まず、当たり前のこととして、そのスポーツ自体の練習をしなければ、そのスポーツの個人やチームのパフォーマンスを高めることは不可能です。そのスポーツ自体の戦術や技術の練習をどれだけ効果的に、十分に行っていくか、が最も重要なのはいうまでもありません。

一方、競技スポーツも身体活動の一つであり、多くの場合、日常にはないレベルの非常に激しい活動が含まれています。そのため、まずはその活動に耐えうるだけの十分な体力が備わっていることが、ケガをせずスポーツに参加するためには必要であるといえます。もちろん、その競技スポーツ自体を継続して行っているだけでも、試合や練習で行う活動レベルや内容に応じて、身体はそれに適応してくるでしょう。すなわち(選手がもともともっている体力レベルに依存しますが)スポーツの練習だけでも、あるレベルまでは体力が向上してくることが考えられます。しかし、スポーツの練習は(種目によって様々なエクササイズがあると思われますが)多くの場合、競技技術や戦術を向上させることを目的としており、ある単一の基礎的な体力を「最大限に」効果的に高めることを目的としたものでは無いはずです。

基礎的な体力として柔軟性や、筋力、スピード、パワー、持久力をあげることができますが、それぞれをより短期間で最大限に向上させるためには、目的とする体力要素に絞った、そしてその能力を安全に最大限まで発揮でき、発揮した能力のレベルを数値で把握できるエクササイズでトレーニングする方が効果的です。それを考えると、そのエクササイズは必ずしも競技活動や技術に類似したものにはならないことが理解していただけると思います。そこで、それらの体力要素を限られた期間により効果的に高めるために、スポーツの技術練習とは別に、選手の状態および目的に応じてそれらのエクササイズを計画的にプログラムし実施していく活動が「ストレングス&コンディショニング」です。

(適切な例ではないかも知れませんが)料理をスポーツパフォーマンスだと仮定すると、手元にある食材(穀物や野菜など)を使って、料理をできるだけ美味しく作り上げようすることがスポーツの技術練習であり、できるだけ良い食材を作ろうとするのがストレングス&コンディショニング…といったところでしょうか。良い食材を適切に使えば、料理をより美味しく仕上げることができます。食材(自分の身体)をよりレベルの高いものに変えていくためには、スポーツの技術練習が有効な体力向上の手段とはならないとすれば、選手の年齢や状態に応じた計画的なストレングス&コンディショニングを継続して実施していくことは必須のものであるといえます。

  • 「今」何を行うべきなのか?を考えること

しかし、競技スポーツにおいては、主要な試合までの期間や、大学生であれば4年間(競技できる期間は3年と少し)という期間の中で競技の練習を行う時間を最優先に確保しなければならないことを考慮すると、トレーニングできる回数(期間)というものはかなり限定されます。

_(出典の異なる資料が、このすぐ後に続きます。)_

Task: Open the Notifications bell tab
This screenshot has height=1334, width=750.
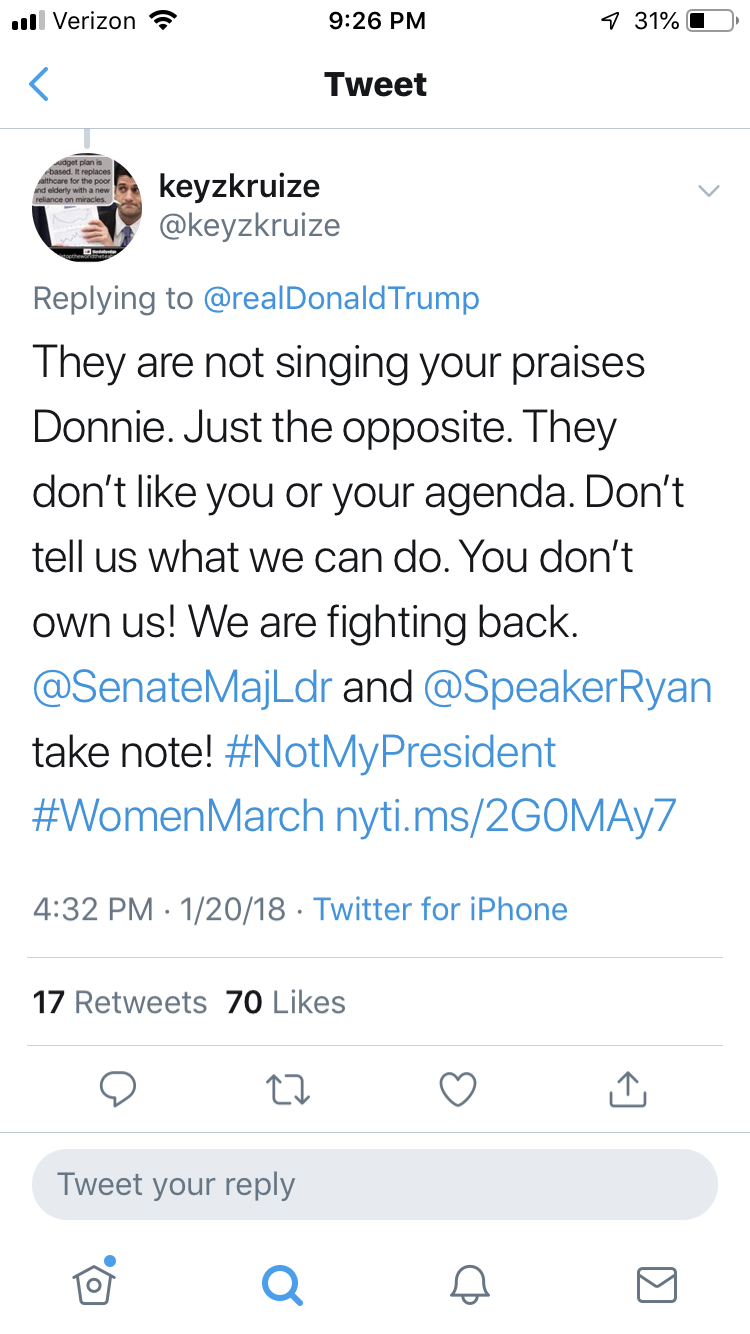Action: pos(470,1282)
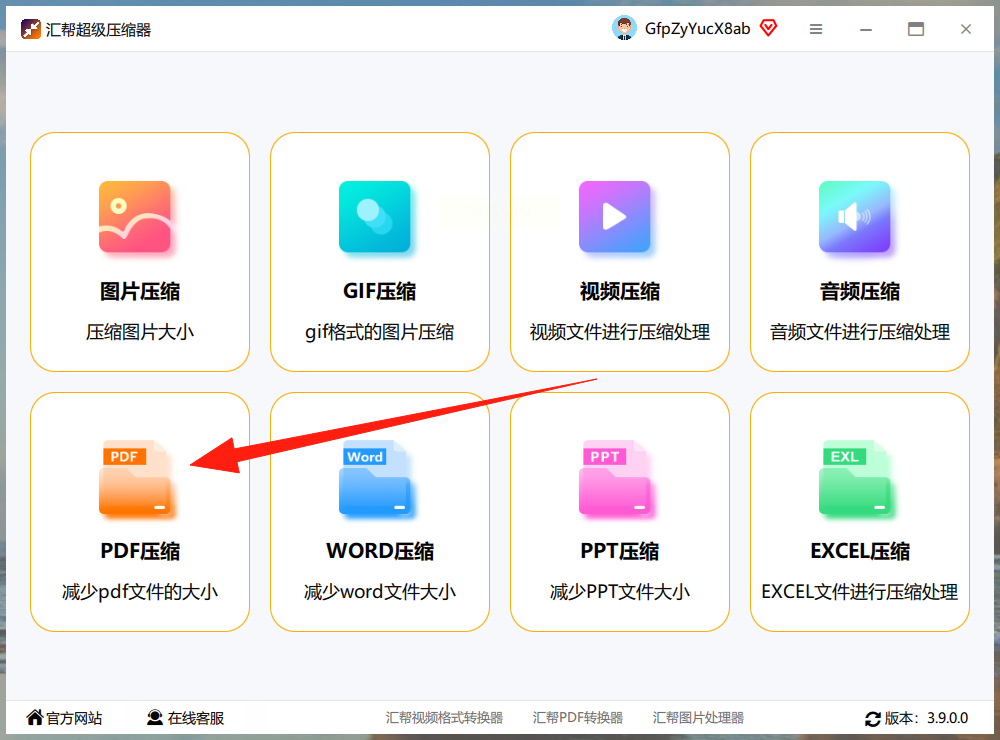Click the EXCEL压缩 card title

860,551
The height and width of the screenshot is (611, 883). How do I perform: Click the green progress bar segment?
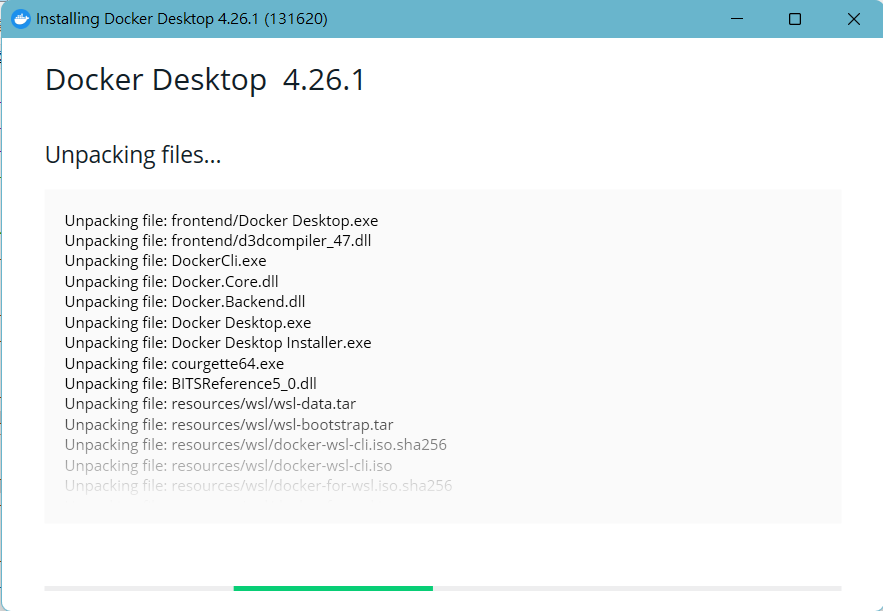tap(333, 588)
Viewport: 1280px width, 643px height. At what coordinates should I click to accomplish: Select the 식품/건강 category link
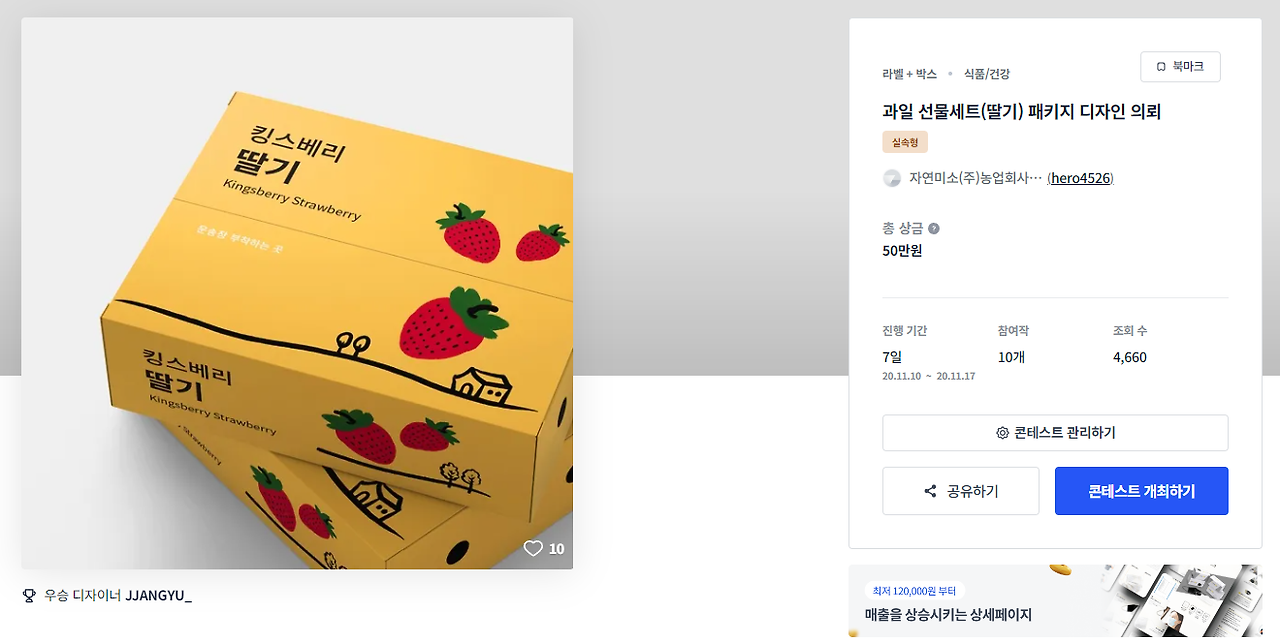coord(987,74)
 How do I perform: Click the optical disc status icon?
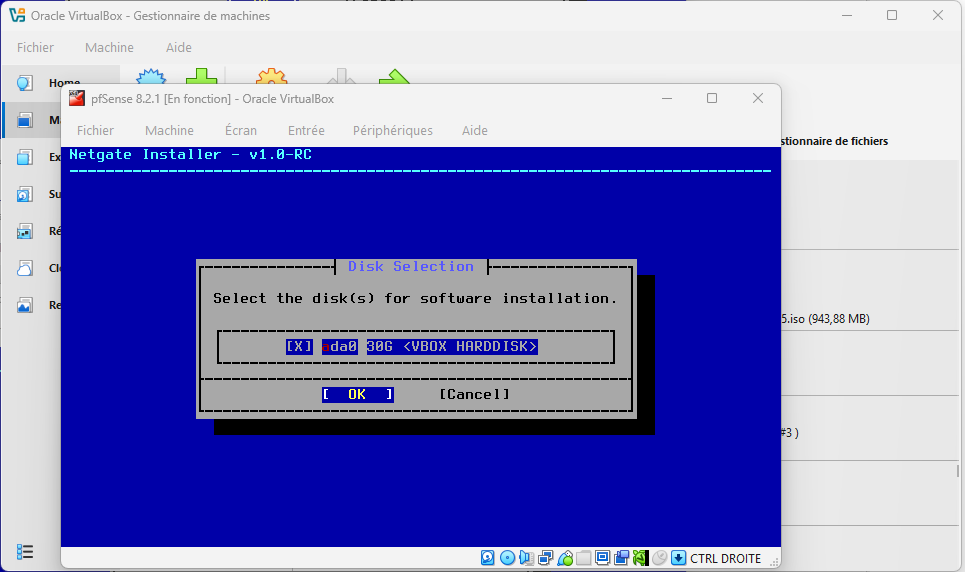507,558
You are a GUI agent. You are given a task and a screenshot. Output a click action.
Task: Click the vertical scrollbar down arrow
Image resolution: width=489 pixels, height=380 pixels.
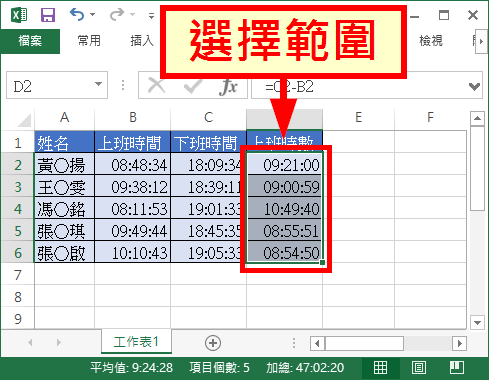(477, 323)
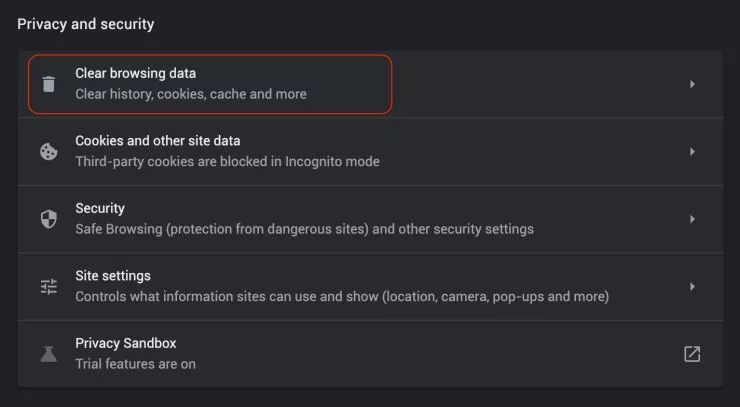Open the Clear browsing data title
740x407 pixels.
(135, 73)
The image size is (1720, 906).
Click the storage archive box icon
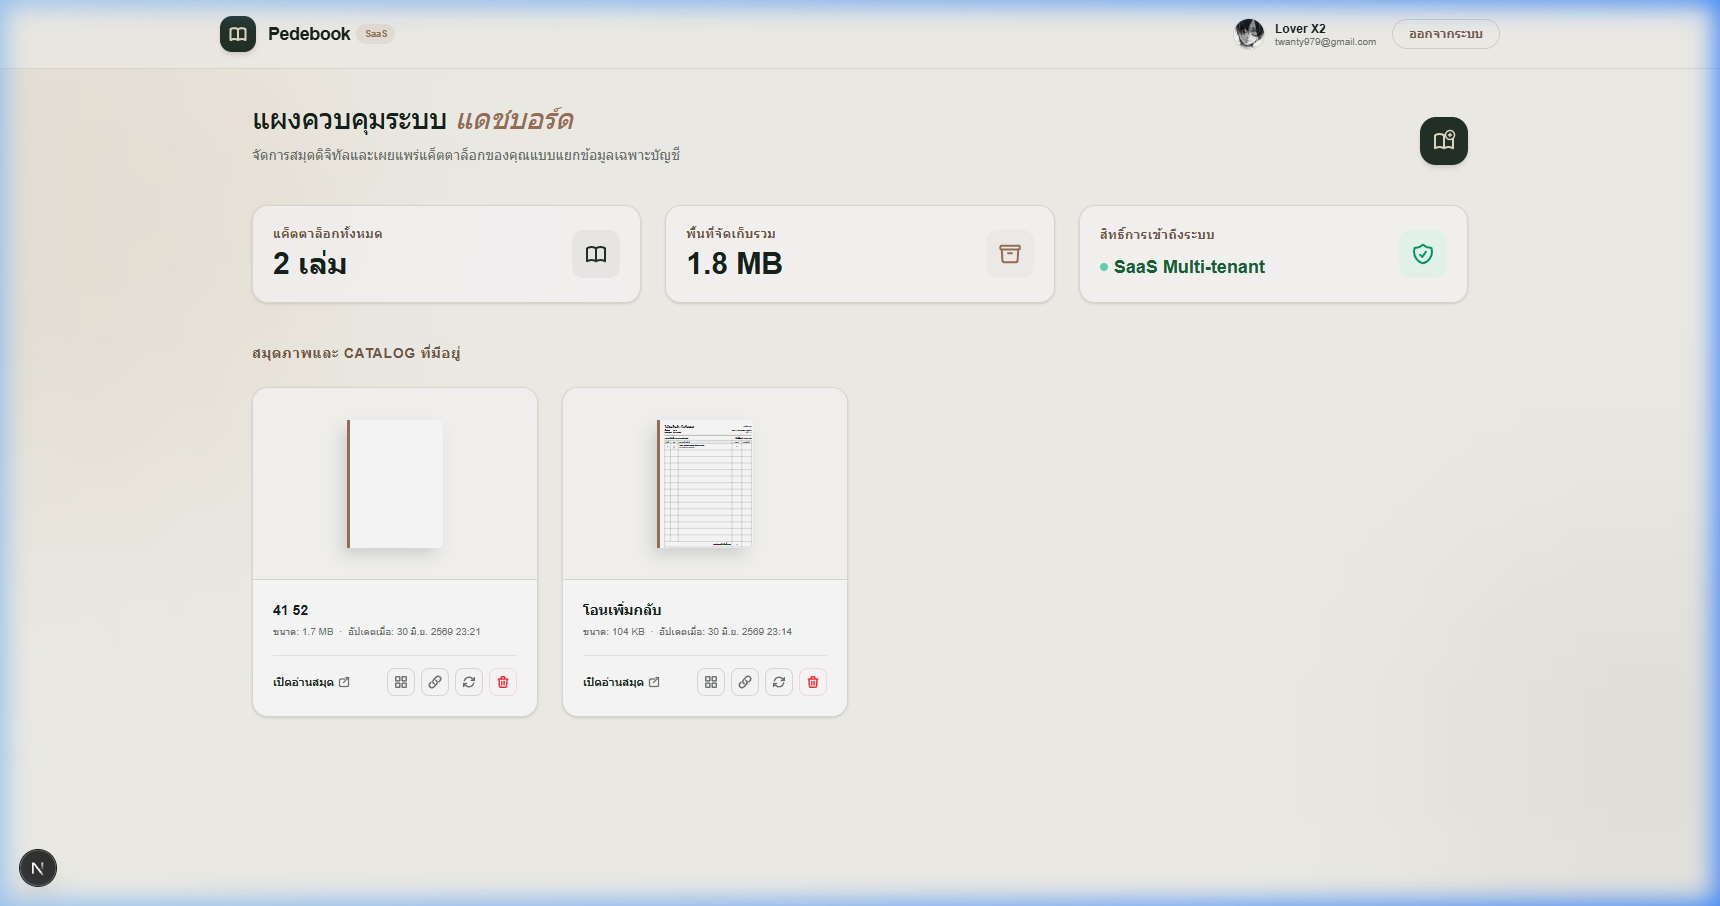pos(1010,254)
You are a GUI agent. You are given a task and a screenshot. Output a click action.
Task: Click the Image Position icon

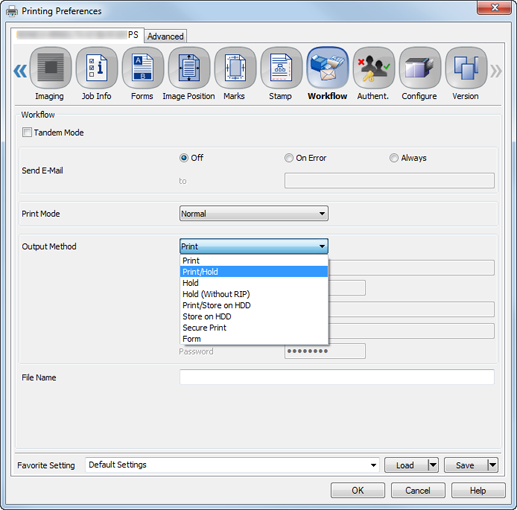coord(189,68)
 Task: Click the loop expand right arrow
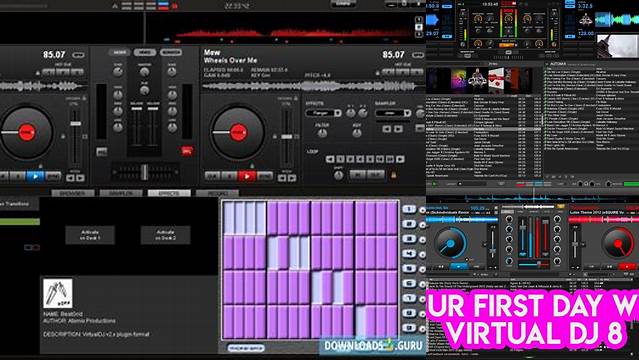coord(401,159)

さらに1回のトレーニングセッションの時間も、一般的には1~2時間程度と限られています。したがってプログラムの中に、必要なすべての体力の要素や動作の要素についてのエクササイズを盛り込むことは不可能です。そのため何を優先して実施していくべきなのかを考えなければなりません。

まずはシーズンの最終的な目標を設定し、それに向けて中・長期的なトレーニング計画を立てる必要があります。計画の方法としては、筋肥大や筋持久力の向上させる時期、筋力を向上させる時期、さらにパワーやスピードを向上させる時期、という具合に、時期により系統的にトレーニング内容を発展させ、最終的に目的とする体力要素を最大限に高めていこうとするピリオダイゼーション(Periodization: 期分け)と呼ばれるやり方が効果的であるとされています。

また、スポーツパフォーマンスには数多くの要因が影響してくるために、選手個々にパフォーマンス向上のアプローチは異なってきます。私たちトレーニングセンターのスタッフは、トレーニングを行なっている選手達を日々観察し、効果を評価し、そして選手達と話し合いながら、「傷害予防とパフォーマンス向上」のための、より安全かつ効果的なサポートを追求しています。